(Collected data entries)
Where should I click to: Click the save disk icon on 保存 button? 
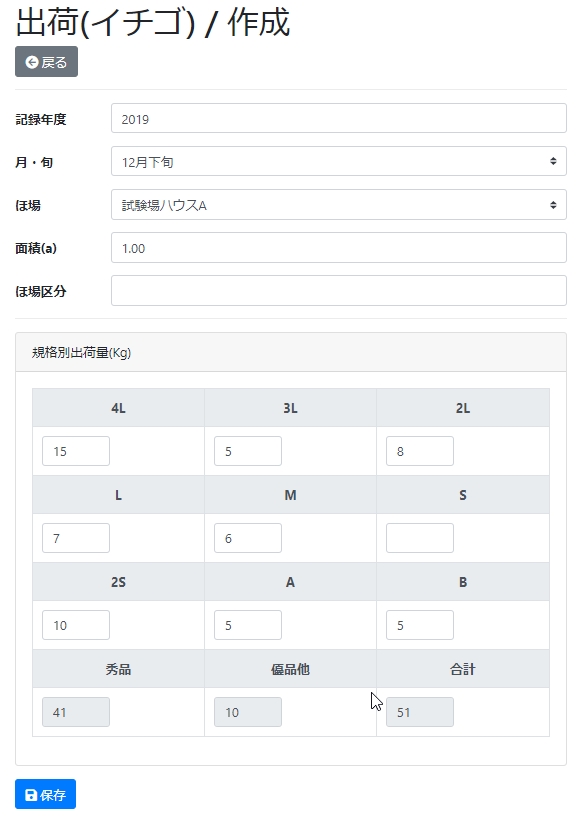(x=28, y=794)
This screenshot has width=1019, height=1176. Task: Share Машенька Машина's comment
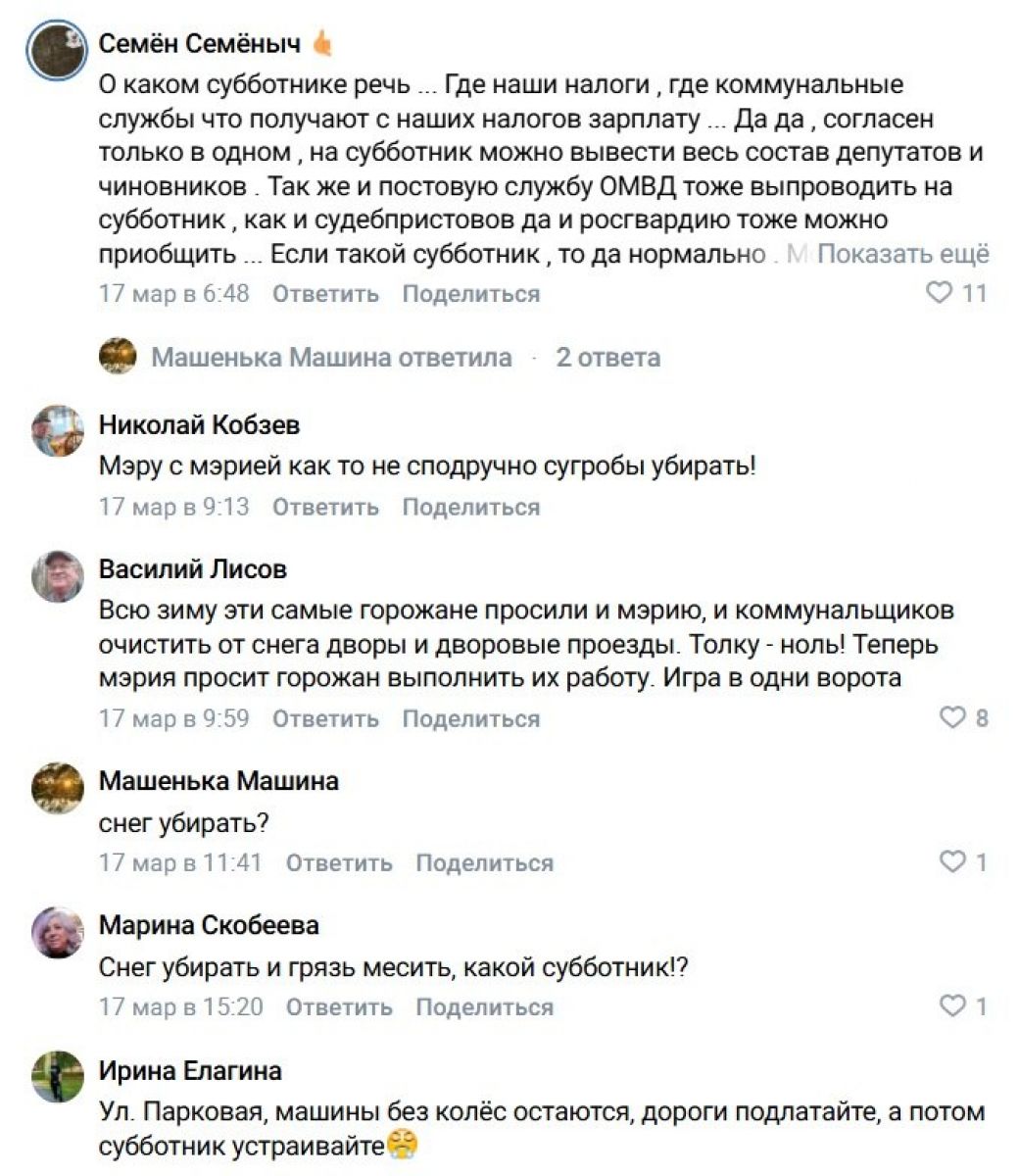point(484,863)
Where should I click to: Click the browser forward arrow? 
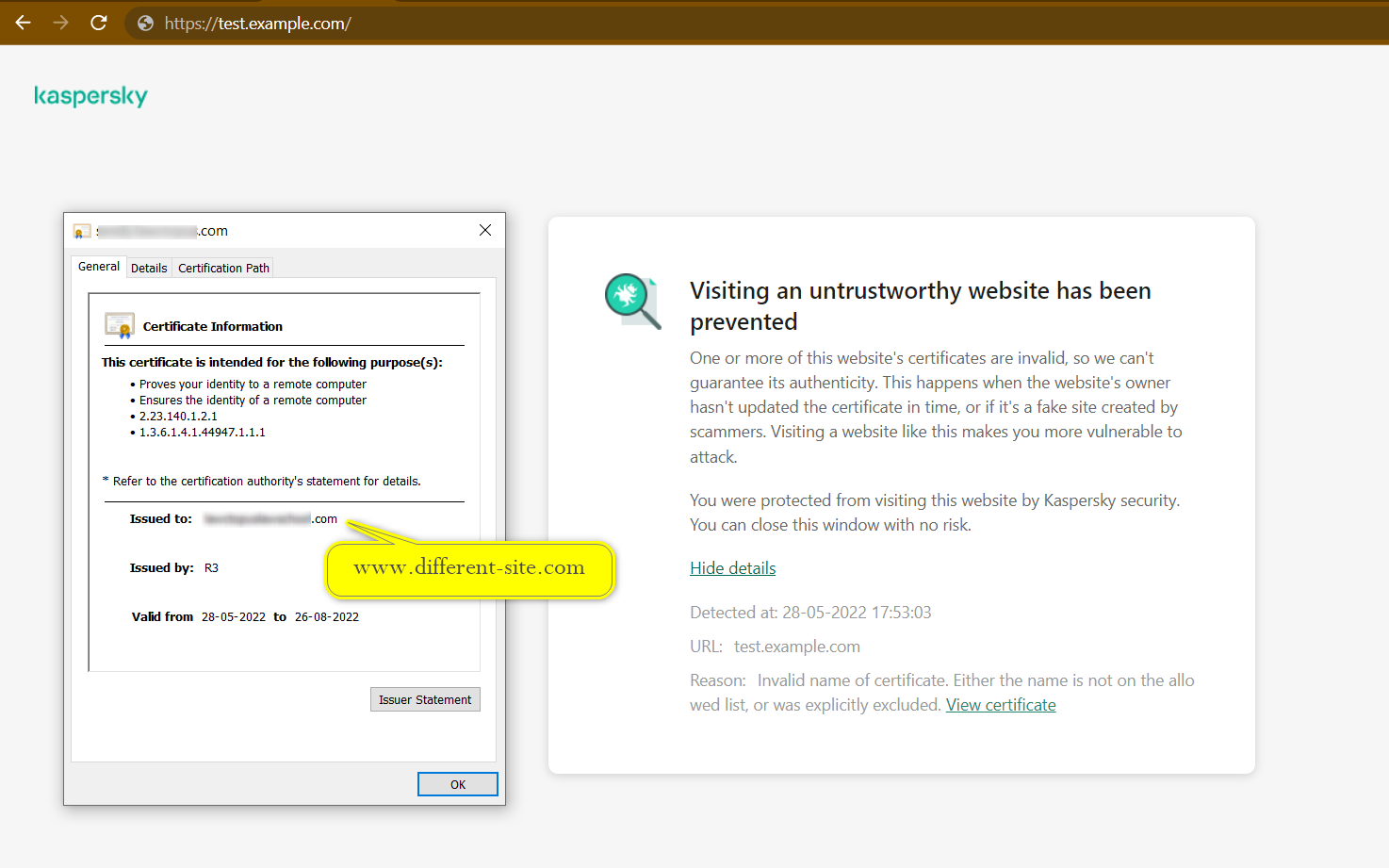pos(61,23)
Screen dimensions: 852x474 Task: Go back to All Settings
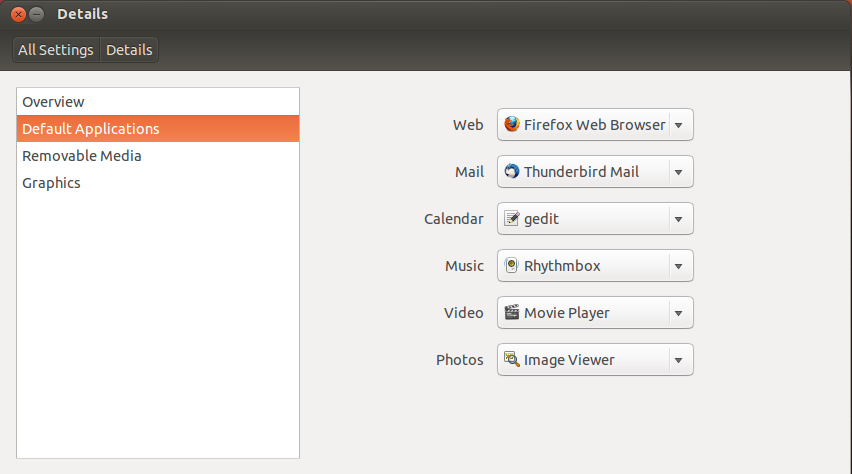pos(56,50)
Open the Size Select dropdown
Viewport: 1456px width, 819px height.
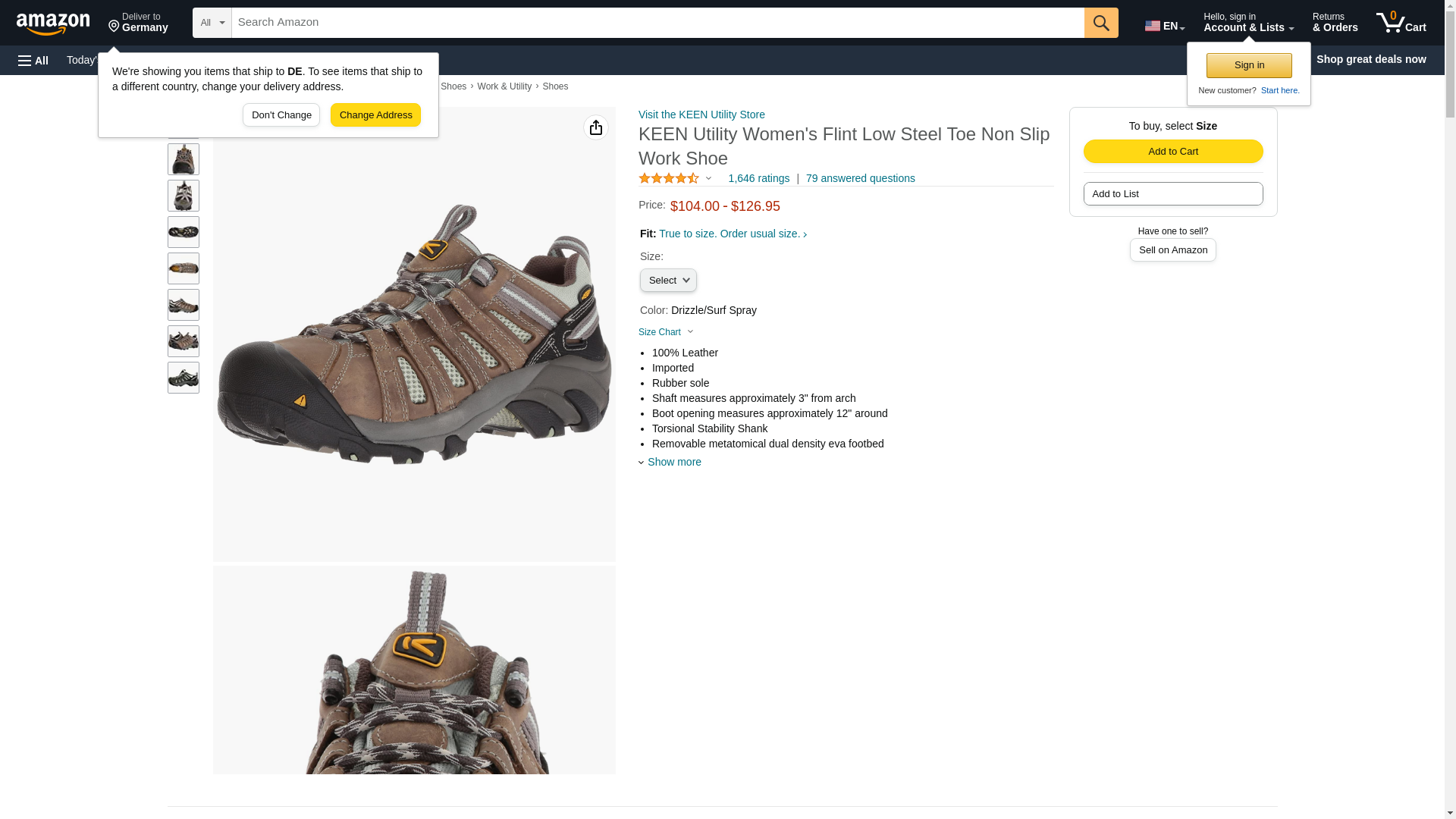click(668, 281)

## Work to complete
Every record above should be transcribed exactly; the pictures stay out of the copy.

## Exercise result
Where should I click to: Click the save disk icon on 保存 button? 
(x=28, y=794)
This screenshot has width=1019, height=1176. Task: Share Машенька Машина's comment
point(484,863)
Where should I click to: Click the browser forward arrow? 
pos(61,23)
Screen dimensions: 852x474 Task: Go back to All Settings
pos(56,50)
Open the Size Select dropdown
Viewport: 1456px width, 819px height.
click(668, 281)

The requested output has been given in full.